Image for illustrative purposes only
Image for illustrative purposes only

QCOSTARICA – American Brian Hogue is one of 203 people who went missing in Costa Rica last year (152 men and 51 women), who in the words of Organismo de Investigacion Judicial (OIJ) agents, “were swallowed up by the earth”.

The OIJ reports receiving 593 complaints of adults gone missing during last year. These are people, without explanation, left home and never returned.

Of the 593, the OIJ says 390 were located by police (24 were found dead) or returned to their homes.

The OIJ  Office of Planning and Operations says that in the last three years, the number of missing persons has quadrupled. For 2013, the number of people whose whereabouts is still unknown is 35, while for 2014, the number is 40.

Although disappearing is not a crime, a special unit of the OIJ does carry out an investigation if the person becomes a victim of crime such as a kidnapping, homicide or an assault.  See our reports on the disappearance of Canadian businessman Ryan Piercy.

Back to Brian Hogue. During their investigation into the mysterious disappearance of the then 64 year-old American, the Deputy Prosecutor against Organized Crime (Facdo) learned of changes in the property registry of ten properties owned by the investor.

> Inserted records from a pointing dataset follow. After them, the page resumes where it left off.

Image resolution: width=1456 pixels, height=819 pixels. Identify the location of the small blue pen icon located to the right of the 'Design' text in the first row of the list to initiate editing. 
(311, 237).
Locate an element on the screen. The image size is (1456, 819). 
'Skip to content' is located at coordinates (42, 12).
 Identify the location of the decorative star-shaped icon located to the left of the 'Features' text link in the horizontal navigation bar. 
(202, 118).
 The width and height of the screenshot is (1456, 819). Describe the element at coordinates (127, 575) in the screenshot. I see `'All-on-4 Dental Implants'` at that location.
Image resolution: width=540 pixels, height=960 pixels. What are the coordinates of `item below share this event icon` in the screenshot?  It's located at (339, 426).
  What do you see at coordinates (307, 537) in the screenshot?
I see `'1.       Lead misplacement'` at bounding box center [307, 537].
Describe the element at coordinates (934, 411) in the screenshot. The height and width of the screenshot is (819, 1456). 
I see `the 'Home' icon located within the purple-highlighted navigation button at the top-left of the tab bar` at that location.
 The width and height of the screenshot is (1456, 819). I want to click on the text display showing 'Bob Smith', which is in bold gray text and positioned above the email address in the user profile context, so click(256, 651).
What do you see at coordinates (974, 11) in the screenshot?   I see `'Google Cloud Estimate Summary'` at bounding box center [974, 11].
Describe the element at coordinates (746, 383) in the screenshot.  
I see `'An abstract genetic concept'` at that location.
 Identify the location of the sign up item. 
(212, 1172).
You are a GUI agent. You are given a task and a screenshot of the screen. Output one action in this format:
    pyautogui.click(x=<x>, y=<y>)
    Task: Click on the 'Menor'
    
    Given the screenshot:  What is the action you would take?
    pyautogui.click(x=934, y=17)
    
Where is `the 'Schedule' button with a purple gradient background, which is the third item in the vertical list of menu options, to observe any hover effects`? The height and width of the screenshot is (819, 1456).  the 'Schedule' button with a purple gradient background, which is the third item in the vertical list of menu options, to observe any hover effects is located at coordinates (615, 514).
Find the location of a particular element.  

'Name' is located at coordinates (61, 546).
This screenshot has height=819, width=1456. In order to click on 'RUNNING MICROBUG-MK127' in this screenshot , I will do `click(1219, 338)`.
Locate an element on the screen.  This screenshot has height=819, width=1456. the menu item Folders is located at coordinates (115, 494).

Although the body has not been found, investigators believe Hogue was killed. In a press release on March 8, the Fiscalia General (Attorney General) said it had sufficient evidence to open a case for murder against two sisters surnamed Gaitan. They are currently serving a six month preventive detention.

Last week, a man identified by his last name Zuniga turned himself in to the OIJ office in Limon. Zuniga, who has also been remanded to six months preventive detention, is believed to be the mastermind behind the crime. The OIJ also has in custody two others involved in the crime, identified by their last names Corrales and Lopez, charged with fraud and misrepresentation. The latter is also being charged for arranging an abortion for one of the detained sisters.

The OIJ says that although investigators try to establish a motive behind the disappearances, after reappearing most are not willing to talk to police.

Some of the reasons that motivate disappearances are financial debt, alimony payments or inheritance disputes among family members.

In addition, there are cases of drug addicts that lose touch with family and friends, who report the missing. Some are found in detox centres.

Although the OIJ is not releasing details, of the 24 missing last year and found dead, five were confirmed homicides.